WORK ORDER ::
Write down exactly what lies from the line containing "Screen dimensions: 1382x868" to the end of the records, inclusive, and omit the pictures.

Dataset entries
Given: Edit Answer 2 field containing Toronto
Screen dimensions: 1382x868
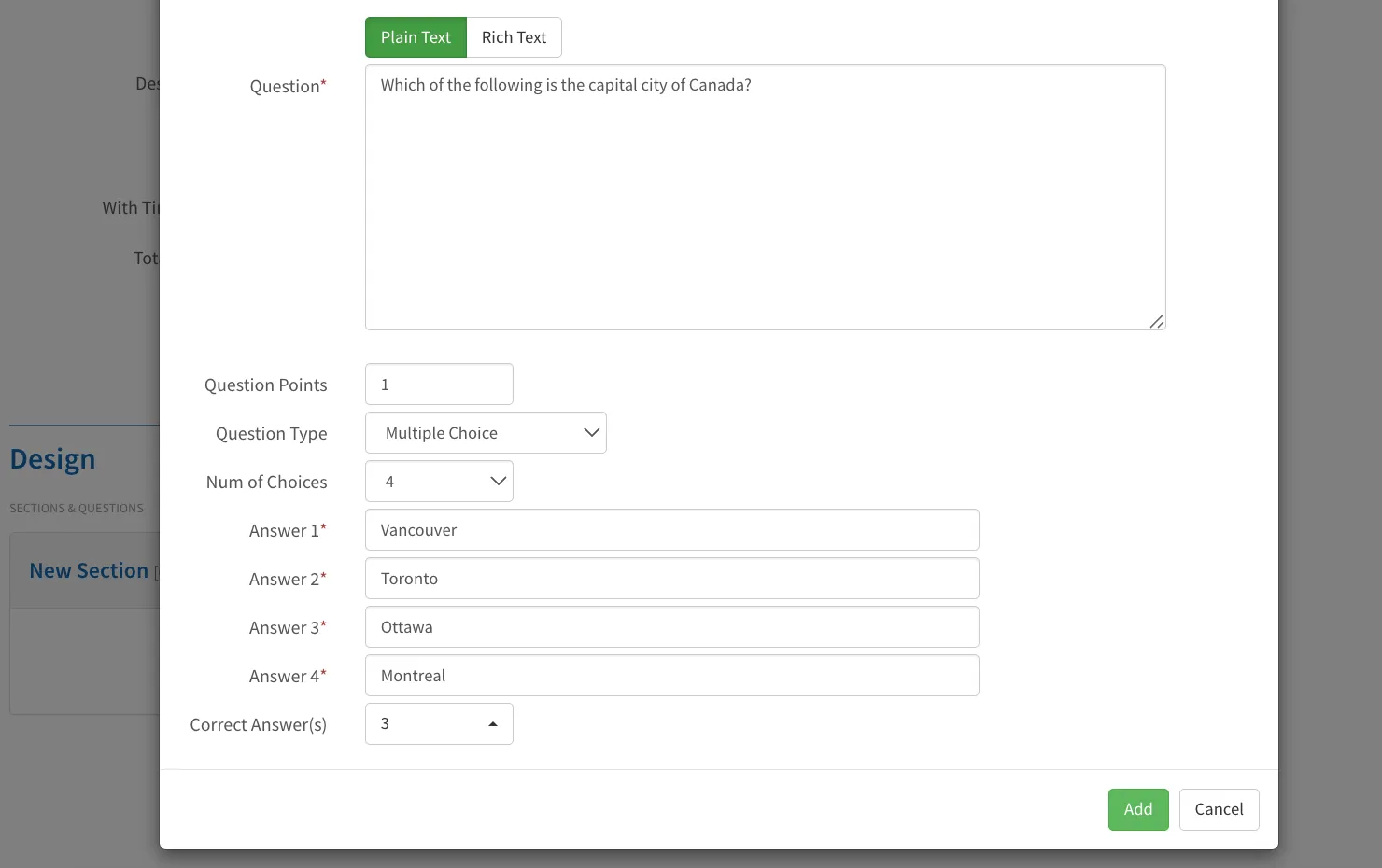Looking at the screenshot, I should [x=671, y=579].
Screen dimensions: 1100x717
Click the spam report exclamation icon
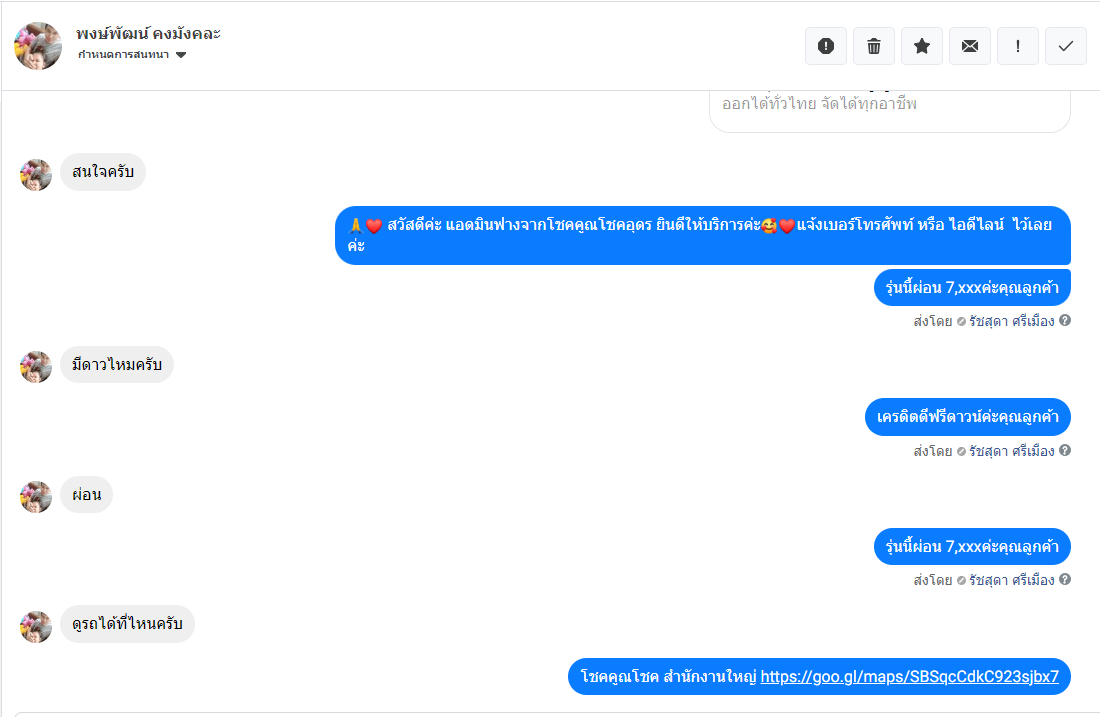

WRITTEN ANSWER ::
Screen dimensions: 1382x868
Looking at the screenshot, I should [x=671, y=579].
Screen dimensions: 1100x717
Click the spam report exclamation icon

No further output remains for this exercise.